The three-judge panel unanimously ruled in January that Yagman’s client, David Diaz, could not state a cause of action under the Racketeer Influenced and Corrupt Organizations Act against the department and numerous officials. Judge Barry G. Silverman and Senior Judge Thomas G. Nelson joined Senior Judge Melvin Brunetti’s opinion for the court, which said Diaz’s claim that he lost employment or employment opportunities did not meet the requirement under RICO that a plaintiff have suffered an injury to “business or property.”

Diaz alleges in his suit that three officers involved in the Rampart scandal fabricated evidence to support a charge of assault with a deadly weapon against him and conspired to obtain a false conviction. The plaintiff is currently incarcerated, Yagman said.

His suit was dismissed by U.S. District Court Judge Gary A. Feess of the Central District of California based on failure to satisfy the “business or property” requirement. Yagman said yesterday that after that ruling was affirmed by the three-judge panel, he filed a petition for en banc review.

Instead, the panel issued an amended opinion in August in which Brunetti said the complaint failed to sufficiently allege that Diaz actually lost a job as a result of the police misconduct. At best, he said, it claimed Diaz missed out on job opportunities.

Yagman asserted yesterday that his client lost both a job and the chance to be hired for other jobs, and Silverman filed a dissent to the amended opinion in which he suggested, in a footnote, that the complaint adequately alleged just that.

The complaint stated that Diaz was injured in his “businesses and/or property” and that he “lost employment, employment opportunities, and the wages and other compensation associated with said business, employment and opportunities, in that [he] was rendered unable to pursue gainful employment while defending himself against unjust charges and while unjustly incarcerated.”

In any case, Silverman argued, the injuries alleged by Diaz were “at least as tangible as” those claimed in Mendoza v. Zirkle Fruit Co., 301 F.3d 1163 (2002), a case in which the Ninth Circuit ruled that documented farmworkers had RICO standing to complain that fruit growers had conspired to hire undocumented workers in order to depress wages.

“If lower wages caused by racketeering activity is a sufficient injury to property or business to withstand a motion to dismiss, why isn’t loss of wages?” Silverman asked.
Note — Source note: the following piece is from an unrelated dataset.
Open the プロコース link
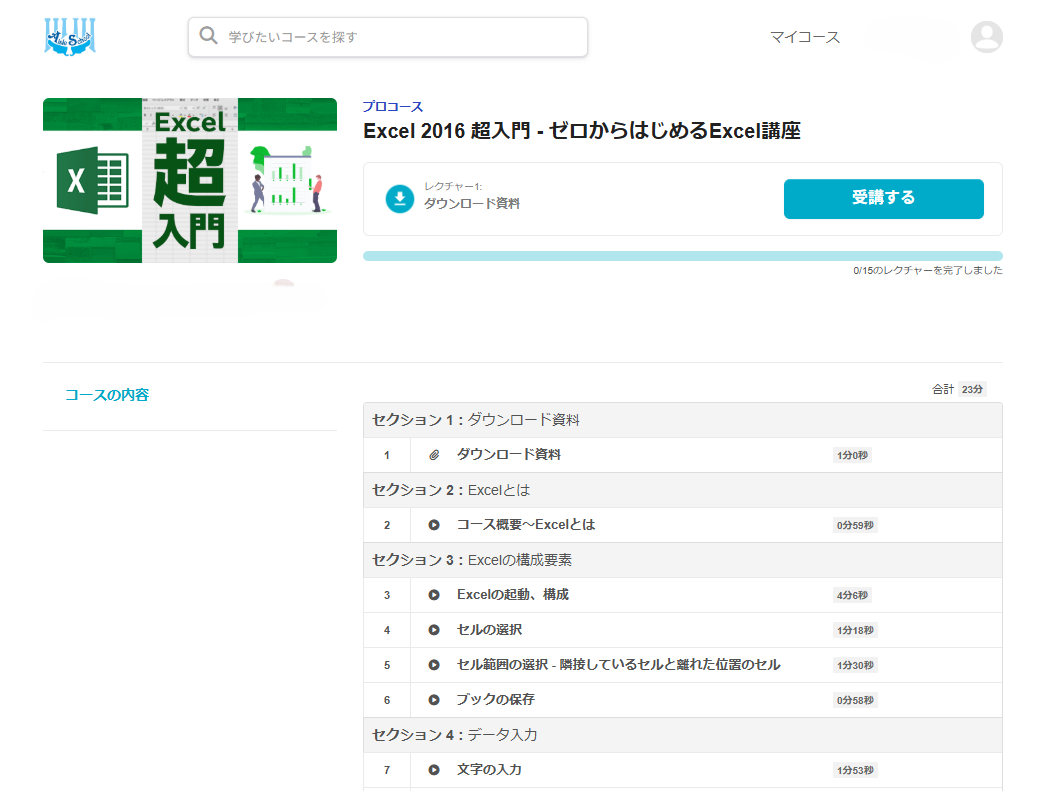The height and width of the screenshot is (791, 1050). click(x=389, y=106)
The dissenting judge pointed out that the Fifth Circuit and at least two district courts have found similar losses sufficient to withstand motions to dismiss RICO  claims.

In issuing its amended opinion in August, the panel also ordered that “[n]o subsequent petitions for rehearing and petitions for rehearing en banc may be filed in response to” the new ruling.
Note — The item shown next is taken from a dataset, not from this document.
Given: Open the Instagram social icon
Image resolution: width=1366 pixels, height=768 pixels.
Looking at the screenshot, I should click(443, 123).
Asked how he managed to obtain the en banc order issued yesterday in view of that restriction, Yagman declared:

“I performed an act of magic.”

Magic, he pointed out, is no longer magic if the means by which its results are produced are revealed.

Yagman said it was highly unusual to persuade a panel member to change his or her opinion after the appeals court’s ruling has been issued. The attorney said Silverman’s dissent “really foretold” the court’s action yesterday in ordering further review.

“He hit the nail right on the head,” Yagman commented.

The veteran litigator called Brunetti’s effort to distinguish a lost job from a lost job opportunity “a distinction without a difference.” Neither Brunetti nor Nelson is eligible to serve on the 11-judge panel that will rehear the case en banc, Yagman noted, since both are senior judges.

In her order for an en banc rehearing, Chief Judge Mary M. Schroeder said a majority of the court’s unrecused regular active judges had voted in favor of taking another look at the case. She said two judges—Raymond C. Fisher and Diarmuid O’Scannlain—recused themselves.

Fisher, a former member of the Los Angeles Board of Police Commissioners, is named as a defendant in the case.

The case is Diaz v. Parks, 02-56818.